Google spokesman Gabriel Stricker said the effort to sell and rent videos was “an important test” for Google Video, which is still in beta mode -- geek speak for “not finished yet” -- long after it launched at the Consumer Electronics Show in January 2006.
“The current change is a reaffirmation of our commitment to building out our ad-supported monetization models for video,” Stricker said.
One of CBS Corp.'s first online deals was to rent shows such as “CSI” and “The Brady Bunch” through Google Video.
At the time, Apple Inc.'s iTunes was the only online video store that had showed any momentum. And CBS didn’t know whether an online audience would tolerate watching ads before videos on their computers.
But when CBS put its shows on its website for free, audiences proved much more willing to watch them along with the ads than they were to pay $1.99 an episode at Google Video.

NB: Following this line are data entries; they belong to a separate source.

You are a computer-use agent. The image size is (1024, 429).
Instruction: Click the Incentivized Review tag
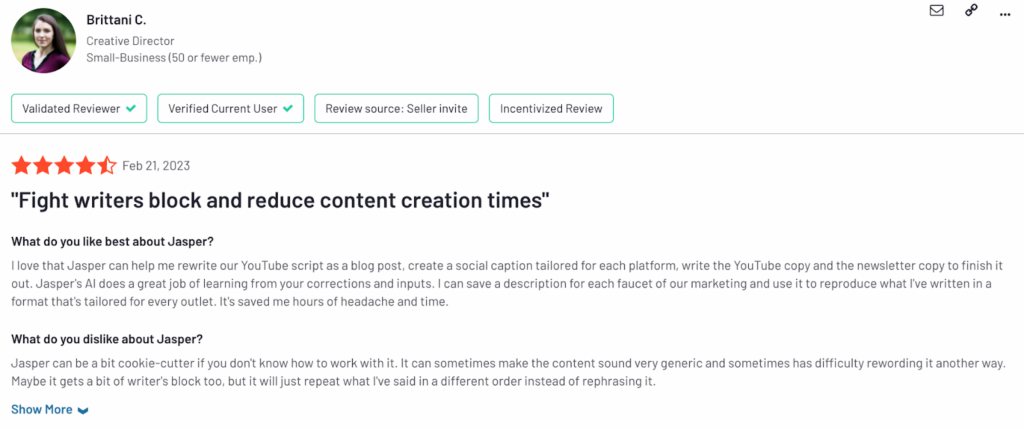click(551, 108)
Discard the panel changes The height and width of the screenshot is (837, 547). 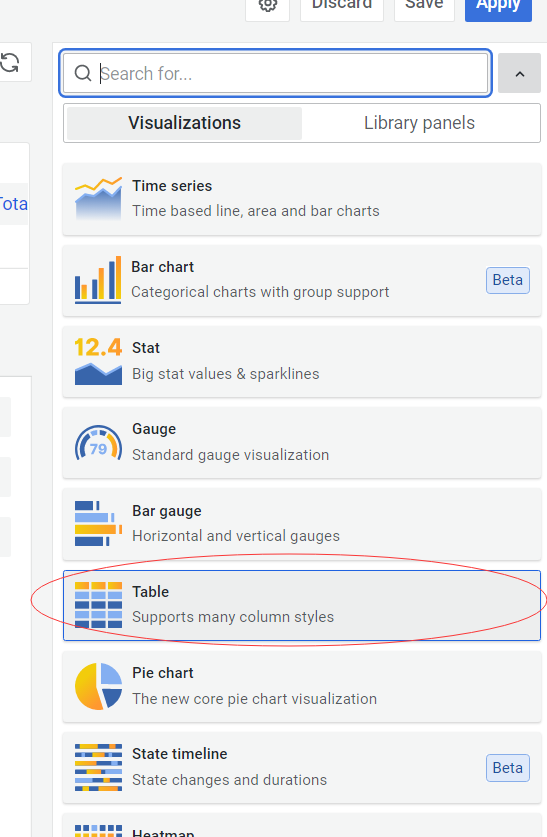tap(342, 5)
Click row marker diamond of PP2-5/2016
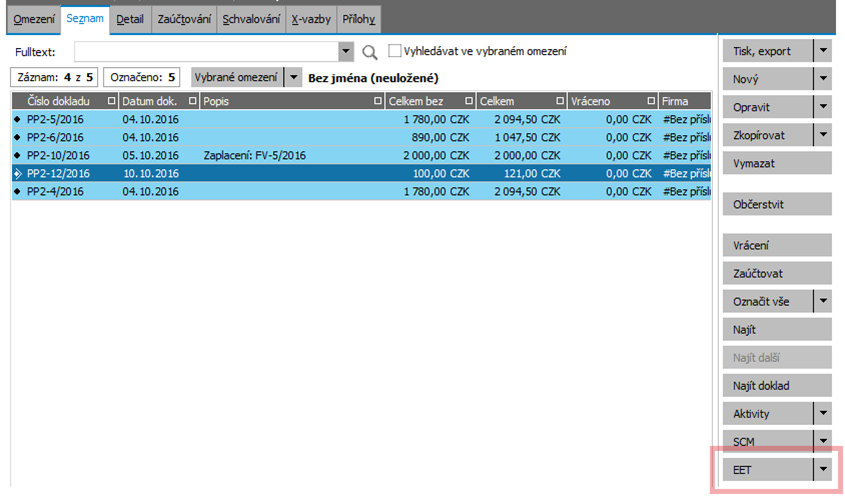Viewport: 845px width, 502px height. 17,120
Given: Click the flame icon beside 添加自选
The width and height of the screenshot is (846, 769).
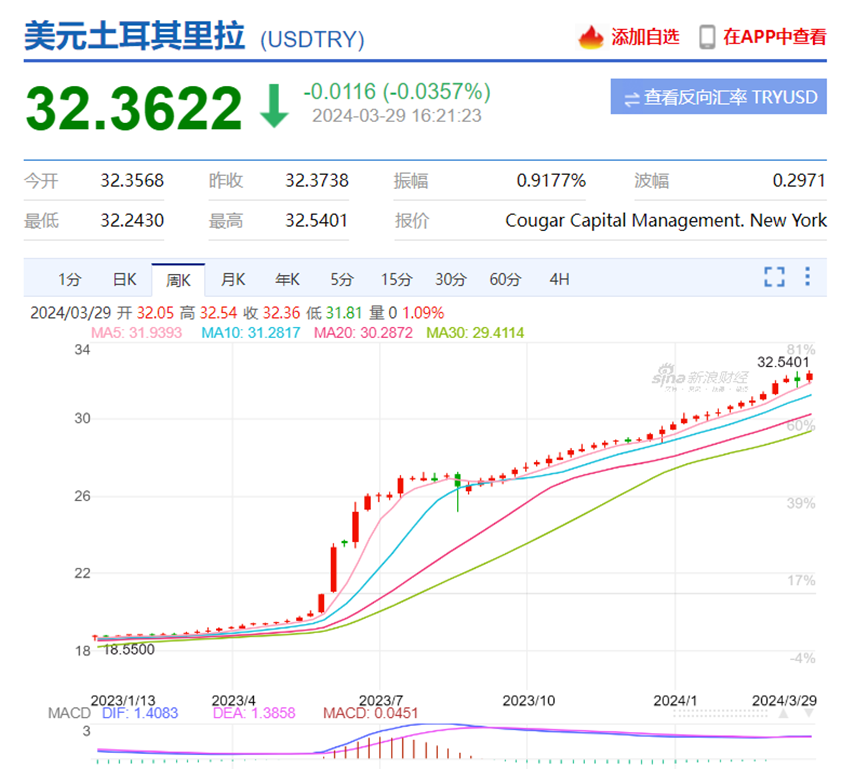Looking at the screenshot, I should 591,37.
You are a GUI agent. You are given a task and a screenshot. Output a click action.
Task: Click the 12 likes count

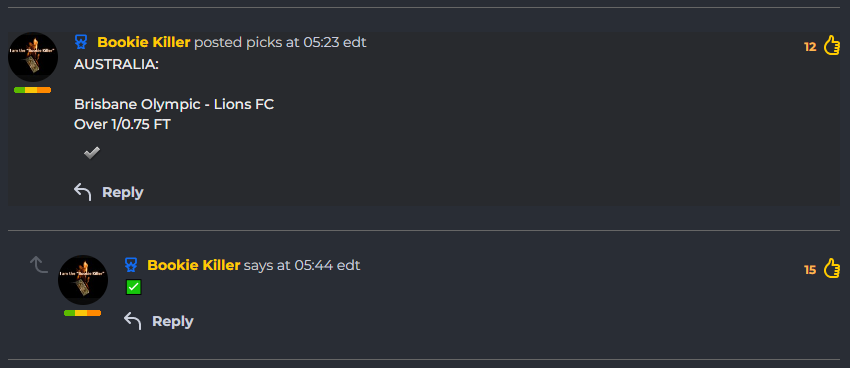[810, 47]
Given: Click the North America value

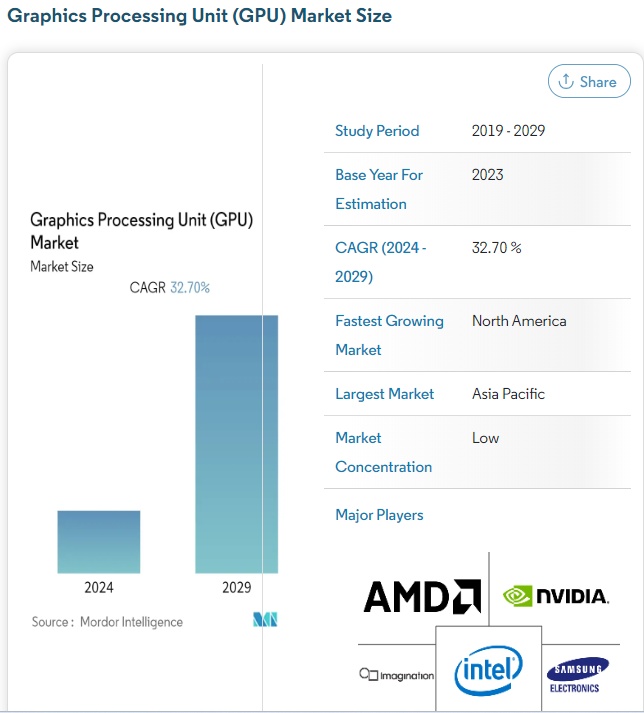Looking at the screenshot, I should point(519,321).
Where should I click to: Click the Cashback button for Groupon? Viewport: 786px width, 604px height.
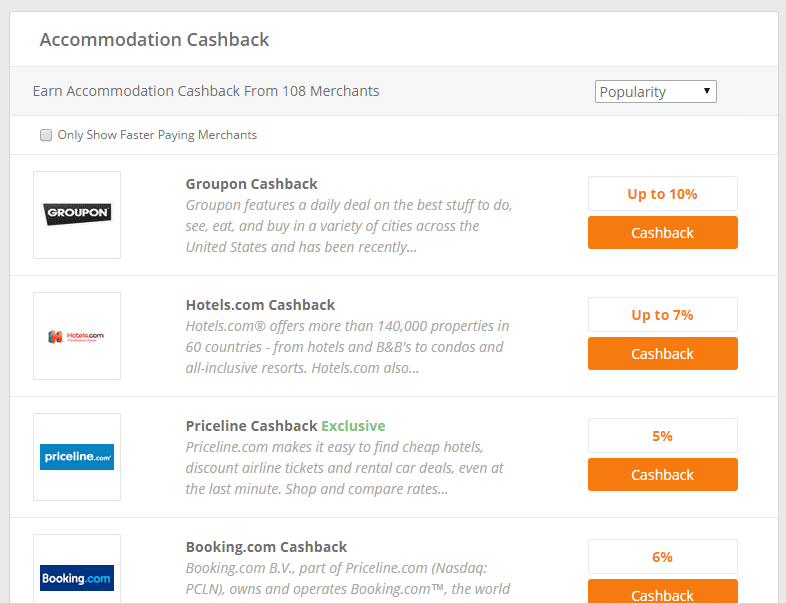tap(662, 233)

“It was no comparison,” said Larry Kramer, former president of CBS Digital Media and now an investment advisor. “It was just clear the audience was more interested in free. But they were also willing to watch ads. Nobody knew that was going to be the case.”
CBS isn’t the only one making that discovery. Consumers spent about $29 million to buy or rent downloaded movies and shows in 2006, according to Adams Media Research in Carmel.
But online commercials, known as in-stream advertising, generated $402 million in revenue last year and were projected to reach $700 million this year, he said.
That hasn’t stopped major players from trying to crack the digital download puzzle. Most think the missing piece involves letting people buy videos on their computers but watch them on TV or hand-held devices.
Amazon.com Inc. unveiled its Unbox download service last fall and lets TiVo subscribers watch the movies and TV shows they’ve rented or purchased on their TV.
Video gamers can watch movies or television shows through Xbox Live, an online service connected to Microsoft Corp.'s Xbox 360 game console.
And Apple’s iTunes store has sold millions of TV shows and movies that can be viewed on the iPod.
Google Video downloads can be watched on a computer but not on an iPod or TV.
Google never disclosed how many videos it sold. But the failure of its video service came as no surprise to Ben Rekhi, a 28-year-old Santa Monica filmmaker whose movie, “Waterborne,” was highly touted when Google Video launched.
Rekhi had turned down a six-figure theater and DVD distribution deal to distribute his film through Google.
“The online video revolution was in full swing,” Rekhi said. “We had this opportunity to make history.”
His gamble turned out badly. Although 80,000 viewers streamed his movie when it was available for free in the first week, just 300 people bought it in the following months.
Rekhi eventually pulled the film, which was selling for $3.99 a copy, off Google in July 2006.
“It was an exciting opportunity and amazing experience to be a pioneer in the digital distribution realm,” he said. “But with any new technology, there’s going to be a few lambs that get slaughtered. We just happen to be that.”